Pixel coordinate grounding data
[Start of Attachment]

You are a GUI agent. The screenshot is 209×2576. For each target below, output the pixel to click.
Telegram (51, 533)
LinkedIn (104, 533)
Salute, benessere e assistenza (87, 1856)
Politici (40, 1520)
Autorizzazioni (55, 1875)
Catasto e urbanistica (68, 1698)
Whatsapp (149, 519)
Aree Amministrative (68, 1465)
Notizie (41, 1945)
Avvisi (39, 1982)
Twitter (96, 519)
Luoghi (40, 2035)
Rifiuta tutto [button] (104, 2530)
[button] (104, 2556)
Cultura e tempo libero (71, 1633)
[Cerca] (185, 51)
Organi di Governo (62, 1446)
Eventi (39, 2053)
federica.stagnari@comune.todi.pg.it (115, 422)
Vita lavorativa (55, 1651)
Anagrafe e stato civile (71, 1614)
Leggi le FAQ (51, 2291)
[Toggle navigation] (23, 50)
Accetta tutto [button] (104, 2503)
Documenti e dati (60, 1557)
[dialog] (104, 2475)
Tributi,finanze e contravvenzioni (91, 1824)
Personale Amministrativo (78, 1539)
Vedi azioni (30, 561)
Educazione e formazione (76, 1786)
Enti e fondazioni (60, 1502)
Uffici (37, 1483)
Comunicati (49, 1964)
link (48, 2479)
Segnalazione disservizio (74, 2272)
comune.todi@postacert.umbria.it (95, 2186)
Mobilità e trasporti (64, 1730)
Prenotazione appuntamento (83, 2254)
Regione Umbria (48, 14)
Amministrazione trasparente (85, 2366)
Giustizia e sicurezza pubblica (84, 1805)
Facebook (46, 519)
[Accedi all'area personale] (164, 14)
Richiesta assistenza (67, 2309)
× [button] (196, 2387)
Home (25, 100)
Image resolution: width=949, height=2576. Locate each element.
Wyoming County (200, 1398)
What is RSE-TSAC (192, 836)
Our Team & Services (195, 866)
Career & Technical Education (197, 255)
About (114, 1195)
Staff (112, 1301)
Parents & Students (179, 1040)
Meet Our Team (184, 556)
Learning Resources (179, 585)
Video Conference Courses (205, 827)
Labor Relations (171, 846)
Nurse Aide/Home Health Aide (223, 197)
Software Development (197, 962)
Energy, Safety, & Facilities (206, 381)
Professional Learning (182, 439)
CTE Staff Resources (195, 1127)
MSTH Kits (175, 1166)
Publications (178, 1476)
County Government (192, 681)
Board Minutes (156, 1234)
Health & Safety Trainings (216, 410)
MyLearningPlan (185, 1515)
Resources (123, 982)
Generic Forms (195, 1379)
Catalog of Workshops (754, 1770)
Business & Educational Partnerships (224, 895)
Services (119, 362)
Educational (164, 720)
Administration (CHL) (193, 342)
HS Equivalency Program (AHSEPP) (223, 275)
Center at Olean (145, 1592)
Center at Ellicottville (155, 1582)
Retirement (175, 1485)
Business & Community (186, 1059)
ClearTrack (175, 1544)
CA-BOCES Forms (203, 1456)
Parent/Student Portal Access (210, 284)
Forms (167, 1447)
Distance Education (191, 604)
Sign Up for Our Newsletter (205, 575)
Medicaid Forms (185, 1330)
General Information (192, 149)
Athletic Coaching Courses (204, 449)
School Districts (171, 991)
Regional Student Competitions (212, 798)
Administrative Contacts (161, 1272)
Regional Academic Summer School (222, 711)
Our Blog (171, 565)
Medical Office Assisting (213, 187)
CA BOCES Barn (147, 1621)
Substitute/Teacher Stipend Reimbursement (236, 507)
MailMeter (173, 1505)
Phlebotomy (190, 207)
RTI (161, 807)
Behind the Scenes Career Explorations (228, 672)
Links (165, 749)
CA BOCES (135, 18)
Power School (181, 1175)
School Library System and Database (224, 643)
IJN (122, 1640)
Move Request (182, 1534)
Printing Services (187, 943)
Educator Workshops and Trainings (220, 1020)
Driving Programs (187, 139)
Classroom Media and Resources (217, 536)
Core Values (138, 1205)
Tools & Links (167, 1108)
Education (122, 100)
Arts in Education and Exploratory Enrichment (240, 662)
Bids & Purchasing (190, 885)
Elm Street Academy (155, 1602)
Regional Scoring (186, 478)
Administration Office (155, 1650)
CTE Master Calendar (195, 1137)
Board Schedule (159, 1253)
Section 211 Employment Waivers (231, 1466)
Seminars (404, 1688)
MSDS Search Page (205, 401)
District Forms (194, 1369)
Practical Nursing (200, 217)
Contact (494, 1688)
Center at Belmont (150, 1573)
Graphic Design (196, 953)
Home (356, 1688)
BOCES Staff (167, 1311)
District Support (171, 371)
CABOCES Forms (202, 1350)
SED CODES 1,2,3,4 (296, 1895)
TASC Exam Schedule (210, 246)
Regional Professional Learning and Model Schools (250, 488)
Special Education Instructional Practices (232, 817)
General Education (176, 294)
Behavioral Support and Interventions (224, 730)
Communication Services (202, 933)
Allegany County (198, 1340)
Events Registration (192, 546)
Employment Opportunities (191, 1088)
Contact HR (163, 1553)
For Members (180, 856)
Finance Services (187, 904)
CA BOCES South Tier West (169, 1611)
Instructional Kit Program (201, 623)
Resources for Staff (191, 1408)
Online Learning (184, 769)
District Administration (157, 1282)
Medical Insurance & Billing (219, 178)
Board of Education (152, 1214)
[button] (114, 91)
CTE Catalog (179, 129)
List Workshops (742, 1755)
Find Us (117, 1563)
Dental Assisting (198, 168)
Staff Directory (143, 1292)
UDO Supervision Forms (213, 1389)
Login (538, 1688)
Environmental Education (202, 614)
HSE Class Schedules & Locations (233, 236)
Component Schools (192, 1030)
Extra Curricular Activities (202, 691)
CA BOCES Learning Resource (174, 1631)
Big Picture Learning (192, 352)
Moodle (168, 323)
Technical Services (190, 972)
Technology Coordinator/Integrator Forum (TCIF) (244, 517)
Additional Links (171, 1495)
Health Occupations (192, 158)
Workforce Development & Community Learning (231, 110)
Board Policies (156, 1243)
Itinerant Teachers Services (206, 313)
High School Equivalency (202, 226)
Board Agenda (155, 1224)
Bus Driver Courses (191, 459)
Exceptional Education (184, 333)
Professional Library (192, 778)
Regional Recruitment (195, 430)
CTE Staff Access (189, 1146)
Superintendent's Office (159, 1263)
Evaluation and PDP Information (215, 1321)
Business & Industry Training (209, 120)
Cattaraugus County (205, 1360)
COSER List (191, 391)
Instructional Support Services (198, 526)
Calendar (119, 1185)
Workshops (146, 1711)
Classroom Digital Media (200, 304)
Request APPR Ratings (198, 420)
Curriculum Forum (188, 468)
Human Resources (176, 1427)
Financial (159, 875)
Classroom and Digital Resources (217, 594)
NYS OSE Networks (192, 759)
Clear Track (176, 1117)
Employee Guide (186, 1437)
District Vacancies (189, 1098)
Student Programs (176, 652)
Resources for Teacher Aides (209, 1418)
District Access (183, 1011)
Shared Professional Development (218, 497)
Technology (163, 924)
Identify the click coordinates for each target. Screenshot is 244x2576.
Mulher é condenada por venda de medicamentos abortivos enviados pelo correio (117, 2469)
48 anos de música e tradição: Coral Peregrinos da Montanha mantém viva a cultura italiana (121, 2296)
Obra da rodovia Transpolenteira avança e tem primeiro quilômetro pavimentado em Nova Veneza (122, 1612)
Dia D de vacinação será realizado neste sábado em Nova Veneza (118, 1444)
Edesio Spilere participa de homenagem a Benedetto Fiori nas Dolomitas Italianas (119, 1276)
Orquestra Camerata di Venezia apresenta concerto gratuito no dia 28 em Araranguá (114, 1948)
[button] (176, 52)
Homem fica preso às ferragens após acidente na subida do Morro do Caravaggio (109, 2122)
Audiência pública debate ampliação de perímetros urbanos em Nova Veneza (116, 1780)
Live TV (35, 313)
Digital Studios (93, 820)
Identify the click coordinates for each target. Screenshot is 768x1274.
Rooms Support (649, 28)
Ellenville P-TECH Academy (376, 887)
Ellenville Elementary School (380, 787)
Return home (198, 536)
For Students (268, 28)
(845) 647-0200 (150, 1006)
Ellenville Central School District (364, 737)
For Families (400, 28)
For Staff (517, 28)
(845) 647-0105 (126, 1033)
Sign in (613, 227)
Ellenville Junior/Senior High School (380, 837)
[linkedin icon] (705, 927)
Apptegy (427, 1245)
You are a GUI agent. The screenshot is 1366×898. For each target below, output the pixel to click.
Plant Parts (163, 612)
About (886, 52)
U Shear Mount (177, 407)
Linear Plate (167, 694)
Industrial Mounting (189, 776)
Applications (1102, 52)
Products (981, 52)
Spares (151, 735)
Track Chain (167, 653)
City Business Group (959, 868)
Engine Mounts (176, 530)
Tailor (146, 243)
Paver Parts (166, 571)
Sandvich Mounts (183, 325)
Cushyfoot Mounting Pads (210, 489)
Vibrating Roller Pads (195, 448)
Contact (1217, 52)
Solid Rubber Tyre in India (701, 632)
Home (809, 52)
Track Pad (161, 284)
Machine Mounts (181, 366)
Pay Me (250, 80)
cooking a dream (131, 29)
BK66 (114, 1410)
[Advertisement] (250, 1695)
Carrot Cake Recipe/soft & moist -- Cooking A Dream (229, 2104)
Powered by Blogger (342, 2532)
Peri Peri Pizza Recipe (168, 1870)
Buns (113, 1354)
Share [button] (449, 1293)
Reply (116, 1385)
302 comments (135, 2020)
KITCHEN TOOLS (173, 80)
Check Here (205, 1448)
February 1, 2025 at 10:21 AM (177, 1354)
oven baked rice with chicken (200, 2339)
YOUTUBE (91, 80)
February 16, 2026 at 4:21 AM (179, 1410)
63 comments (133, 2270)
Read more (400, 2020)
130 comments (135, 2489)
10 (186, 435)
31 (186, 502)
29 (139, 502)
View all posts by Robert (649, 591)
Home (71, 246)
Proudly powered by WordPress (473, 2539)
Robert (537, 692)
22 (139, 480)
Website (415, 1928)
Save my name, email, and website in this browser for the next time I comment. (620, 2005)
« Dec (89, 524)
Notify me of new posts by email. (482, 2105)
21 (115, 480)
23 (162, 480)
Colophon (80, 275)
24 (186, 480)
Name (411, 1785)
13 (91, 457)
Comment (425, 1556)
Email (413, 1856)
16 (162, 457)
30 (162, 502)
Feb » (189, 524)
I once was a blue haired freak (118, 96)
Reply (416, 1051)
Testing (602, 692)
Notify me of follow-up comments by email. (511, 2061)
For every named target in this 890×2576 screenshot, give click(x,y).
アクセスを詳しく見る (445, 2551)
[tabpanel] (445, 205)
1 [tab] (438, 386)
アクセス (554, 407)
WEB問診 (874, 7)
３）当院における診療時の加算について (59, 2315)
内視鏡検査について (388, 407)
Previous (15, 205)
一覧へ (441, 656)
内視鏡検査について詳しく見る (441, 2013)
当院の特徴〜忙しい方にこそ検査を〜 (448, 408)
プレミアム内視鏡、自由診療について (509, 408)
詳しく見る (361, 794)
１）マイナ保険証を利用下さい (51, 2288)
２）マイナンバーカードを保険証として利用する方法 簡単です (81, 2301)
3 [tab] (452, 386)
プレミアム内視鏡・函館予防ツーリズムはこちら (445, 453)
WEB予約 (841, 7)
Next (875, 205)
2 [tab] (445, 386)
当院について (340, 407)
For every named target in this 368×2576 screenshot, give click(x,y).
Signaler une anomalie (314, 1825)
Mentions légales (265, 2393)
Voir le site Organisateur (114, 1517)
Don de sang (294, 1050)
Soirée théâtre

[End of Attachment]

» Task
Reprint exactly the lines above that start at the one with "Career & Technical Education (197, 255)" and end at the one with "Administration (CHL) (193, 342)", keeping both and adding none.

» Your response
Career & Technical Education (197, 255)
About (114, 1195)
Staff (112, 1301)
Parents & Students (179, 1040)
Meet Our Team (184, 556)
Learning Resources (179, 585)
Video Conference Courses (205, 827)
Labor Relations (171, 846)
Nurse Aide/Home Health Aide (223, 197)
Software Development (197, 962)
Energy, Safety, & Facilities (206, 381)
Professional Learning (182, 439)
CTE Staff Resources (195, 1127)
MSTH Kits (175, 1166)
Publications (178, 1476)
County Government (192, 681)
Board Minutes (156, 1234)
Health & Safety Trainings (216, 410)
MyLearningPlan (185, 1515)
Resources (123, 982)
Generic Forms (195, 1379)
Catalog of Workshops (754, 1770)
Business & Educational Partnerships (224, 895)
Services (119, 362)
Educational (164, 720)
Administration (CHL) (193, 342)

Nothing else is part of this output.